» Exercise goal:
How many lines of the material below contain the string "first"? Case counts; reply with only the number.
## START Given records
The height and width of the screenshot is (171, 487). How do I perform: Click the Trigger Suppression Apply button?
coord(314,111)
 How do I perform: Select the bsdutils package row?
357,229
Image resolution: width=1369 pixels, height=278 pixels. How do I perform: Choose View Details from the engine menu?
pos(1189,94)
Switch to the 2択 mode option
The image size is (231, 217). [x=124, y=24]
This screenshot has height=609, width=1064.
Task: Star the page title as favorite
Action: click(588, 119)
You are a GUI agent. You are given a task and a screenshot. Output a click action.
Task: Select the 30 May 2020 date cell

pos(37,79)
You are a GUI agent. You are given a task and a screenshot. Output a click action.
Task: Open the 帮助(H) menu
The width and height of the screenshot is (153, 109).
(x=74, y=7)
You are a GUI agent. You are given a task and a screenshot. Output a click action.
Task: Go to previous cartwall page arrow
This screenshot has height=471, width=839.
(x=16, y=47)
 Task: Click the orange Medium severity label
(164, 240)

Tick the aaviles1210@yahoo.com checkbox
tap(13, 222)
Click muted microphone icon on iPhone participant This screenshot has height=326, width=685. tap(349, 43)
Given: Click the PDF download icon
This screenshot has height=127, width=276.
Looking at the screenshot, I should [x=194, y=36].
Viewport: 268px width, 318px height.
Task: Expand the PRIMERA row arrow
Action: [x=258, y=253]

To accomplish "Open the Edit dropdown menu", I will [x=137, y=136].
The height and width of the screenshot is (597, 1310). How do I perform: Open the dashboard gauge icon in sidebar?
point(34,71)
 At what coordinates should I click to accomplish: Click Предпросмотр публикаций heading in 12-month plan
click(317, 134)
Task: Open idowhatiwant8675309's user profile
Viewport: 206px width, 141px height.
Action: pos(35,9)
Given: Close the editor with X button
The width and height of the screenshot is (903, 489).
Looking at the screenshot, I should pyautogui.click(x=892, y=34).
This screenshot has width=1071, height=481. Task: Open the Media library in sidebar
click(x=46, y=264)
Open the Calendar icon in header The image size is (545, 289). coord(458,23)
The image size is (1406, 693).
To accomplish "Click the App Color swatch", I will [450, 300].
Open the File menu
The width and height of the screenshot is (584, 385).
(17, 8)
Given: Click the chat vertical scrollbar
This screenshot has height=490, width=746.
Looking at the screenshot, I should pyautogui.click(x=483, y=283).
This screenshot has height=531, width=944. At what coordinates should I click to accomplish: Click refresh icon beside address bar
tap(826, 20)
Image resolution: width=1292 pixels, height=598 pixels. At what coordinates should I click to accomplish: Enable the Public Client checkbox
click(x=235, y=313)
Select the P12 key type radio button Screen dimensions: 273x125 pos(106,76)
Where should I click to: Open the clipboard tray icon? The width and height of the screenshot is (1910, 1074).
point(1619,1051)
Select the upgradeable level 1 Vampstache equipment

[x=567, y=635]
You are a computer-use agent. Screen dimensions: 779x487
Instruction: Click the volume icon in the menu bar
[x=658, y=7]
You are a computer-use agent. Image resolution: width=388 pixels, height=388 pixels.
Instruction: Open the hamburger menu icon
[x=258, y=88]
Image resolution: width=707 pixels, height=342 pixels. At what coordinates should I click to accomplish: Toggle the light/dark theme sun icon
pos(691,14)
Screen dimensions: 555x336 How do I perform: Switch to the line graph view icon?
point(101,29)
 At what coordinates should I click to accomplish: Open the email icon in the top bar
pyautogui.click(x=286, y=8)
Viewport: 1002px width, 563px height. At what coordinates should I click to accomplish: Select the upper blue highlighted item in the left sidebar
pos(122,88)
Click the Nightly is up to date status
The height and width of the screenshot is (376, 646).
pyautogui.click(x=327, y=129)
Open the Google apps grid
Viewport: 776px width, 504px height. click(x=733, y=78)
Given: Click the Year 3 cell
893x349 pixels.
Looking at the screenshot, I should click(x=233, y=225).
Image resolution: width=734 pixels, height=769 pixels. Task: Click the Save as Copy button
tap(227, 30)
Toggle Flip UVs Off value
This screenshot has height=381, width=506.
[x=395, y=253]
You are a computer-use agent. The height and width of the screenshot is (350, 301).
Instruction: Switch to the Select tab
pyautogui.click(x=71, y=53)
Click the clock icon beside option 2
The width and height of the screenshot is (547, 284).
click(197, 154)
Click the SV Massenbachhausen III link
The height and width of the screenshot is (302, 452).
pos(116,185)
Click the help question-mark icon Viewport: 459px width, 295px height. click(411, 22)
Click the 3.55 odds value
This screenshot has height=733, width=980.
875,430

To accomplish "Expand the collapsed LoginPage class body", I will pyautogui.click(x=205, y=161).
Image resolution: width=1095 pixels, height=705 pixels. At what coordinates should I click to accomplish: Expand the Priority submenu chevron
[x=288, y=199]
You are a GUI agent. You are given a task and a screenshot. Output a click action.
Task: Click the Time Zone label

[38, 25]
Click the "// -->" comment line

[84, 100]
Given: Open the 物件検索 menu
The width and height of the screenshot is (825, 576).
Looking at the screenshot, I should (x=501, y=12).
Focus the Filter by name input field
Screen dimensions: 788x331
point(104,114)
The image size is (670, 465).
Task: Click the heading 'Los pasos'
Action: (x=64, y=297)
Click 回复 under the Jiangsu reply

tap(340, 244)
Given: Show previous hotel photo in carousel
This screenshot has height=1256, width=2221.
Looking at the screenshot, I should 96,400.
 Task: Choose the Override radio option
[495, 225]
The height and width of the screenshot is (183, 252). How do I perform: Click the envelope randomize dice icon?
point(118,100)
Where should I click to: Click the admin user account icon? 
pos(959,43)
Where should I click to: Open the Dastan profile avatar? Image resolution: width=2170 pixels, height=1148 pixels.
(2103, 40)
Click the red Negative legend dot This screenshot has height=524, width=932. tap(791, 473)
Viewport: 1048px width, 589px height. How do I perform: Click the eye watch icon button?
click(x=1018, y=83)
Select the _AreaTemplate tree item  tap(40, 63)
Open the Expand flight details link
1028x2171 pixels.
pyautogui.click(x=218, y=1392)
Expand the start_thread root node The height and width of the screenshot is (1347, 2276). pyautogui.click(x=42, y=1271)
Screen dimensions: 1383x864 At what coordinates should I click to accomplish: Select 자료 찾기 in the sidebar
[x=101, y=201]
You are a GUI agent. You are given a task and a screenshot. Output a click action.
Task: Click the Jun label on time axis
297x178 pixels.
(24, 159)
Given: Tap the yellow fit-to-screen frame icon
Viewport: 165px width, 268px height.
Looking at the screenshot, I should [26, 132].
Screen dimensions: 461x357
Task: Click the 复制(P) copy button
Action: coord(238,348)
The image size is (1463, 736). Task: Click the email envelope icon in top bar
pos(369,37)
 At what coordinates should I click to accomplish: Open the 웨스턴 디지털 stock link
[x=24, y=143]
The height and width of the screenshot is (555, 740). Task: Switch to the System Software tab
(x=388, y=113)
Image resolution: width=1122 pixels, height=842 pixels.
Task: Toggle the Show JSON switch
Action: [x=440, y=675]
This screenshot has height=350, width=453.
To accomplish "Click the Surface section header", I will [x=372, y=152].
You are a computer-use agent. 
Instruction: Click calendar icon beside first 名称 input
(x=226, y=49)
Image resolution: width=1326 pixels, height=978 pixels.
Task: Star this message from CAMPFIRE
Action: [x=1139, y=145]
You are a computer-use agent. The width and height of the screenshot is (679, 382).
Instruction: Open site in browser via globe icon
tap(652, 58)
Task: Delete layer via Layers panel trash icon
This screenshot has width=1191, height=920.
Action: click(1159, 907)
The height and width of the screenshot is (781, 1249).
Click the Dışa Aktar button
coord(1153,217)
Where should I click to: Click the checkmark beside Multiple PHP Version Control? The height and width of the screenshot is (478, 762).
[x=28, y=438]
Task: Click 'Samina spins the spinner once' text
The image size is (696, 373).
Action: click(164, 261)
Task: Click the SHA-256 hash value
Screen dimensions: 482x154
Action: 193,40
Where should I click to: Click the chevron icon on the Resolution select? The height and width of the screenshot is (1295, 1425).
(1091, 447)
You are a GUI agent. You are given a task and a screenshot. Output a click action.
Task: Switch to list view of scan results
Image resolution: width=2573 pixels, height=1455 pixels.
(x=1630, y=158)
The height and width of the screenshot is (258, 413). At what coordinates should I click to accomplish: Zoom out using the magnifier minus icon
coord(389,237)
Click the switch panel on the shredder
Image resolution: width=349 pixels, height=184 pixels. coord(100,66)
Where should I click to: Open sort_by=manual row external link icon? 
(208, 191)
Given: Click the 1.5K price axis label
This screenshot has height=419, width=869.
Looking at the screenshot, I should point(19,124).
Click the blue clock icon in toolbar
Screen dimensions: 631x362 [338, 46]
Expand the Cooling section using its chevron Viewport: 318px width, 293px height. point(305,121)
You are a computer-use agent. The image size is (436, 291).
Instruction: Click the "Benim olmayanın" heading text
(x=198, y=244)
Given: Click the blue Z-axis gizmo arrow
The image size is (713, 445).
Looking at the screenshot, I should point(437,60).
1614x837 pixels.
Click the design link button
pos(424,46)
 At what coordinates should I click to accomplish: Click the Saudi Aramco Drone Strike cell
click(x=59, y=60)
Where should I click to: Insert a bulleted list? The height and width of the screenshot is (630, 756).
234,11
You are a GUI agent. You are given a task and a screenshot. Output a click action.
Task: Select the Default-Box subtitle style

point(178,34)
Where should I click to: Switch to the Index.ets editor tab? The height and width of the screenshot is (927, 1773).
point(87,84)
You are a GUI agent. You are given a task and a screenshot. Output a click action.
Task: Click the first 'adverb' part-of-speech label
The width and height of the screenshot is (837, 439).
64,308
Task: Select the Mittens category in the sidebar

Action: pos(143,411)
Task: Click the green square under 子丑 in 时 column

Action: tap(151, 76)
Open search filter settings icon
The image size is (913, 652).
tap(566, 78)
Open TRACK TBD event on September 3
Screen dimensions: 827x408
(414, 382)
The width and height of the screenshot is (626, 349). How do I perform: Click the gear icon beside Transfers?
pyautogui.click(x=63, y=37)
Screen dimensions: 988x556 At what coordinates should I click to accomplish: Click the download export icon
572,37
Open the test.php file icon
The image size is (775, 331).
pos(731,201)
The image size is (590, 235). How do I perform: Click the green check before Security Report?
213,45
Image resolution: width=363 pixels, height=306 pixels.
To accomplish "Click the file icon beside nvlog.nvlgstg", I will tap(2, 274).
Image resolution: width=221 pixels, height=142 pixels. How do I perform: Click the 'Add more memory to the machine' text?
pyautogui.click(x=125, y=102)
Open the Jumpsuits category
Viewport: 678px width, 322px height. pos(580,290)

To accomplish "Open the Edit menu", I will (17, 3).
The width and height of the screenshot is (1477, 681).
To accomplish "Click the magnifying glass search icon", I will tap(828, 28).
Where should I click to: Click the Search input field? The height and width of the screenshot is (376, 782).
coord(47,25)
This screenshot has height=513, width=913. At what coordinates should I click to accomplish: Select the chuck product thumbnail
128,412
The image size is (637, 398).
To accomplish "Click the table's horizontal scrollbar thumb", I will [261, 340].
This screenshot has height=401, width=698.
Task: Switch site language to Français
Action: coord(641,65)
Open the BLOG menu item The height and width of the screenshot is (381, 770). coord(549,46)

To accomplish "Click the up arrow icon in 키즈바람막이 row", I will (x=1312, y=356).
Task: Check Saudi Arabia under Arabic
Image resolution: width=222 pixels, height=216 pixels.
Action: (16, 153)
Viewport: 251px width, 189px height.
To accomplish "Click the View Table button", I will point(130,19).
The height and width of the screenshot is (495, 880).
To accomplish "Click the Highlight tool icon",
## END Given records
» Full response:
2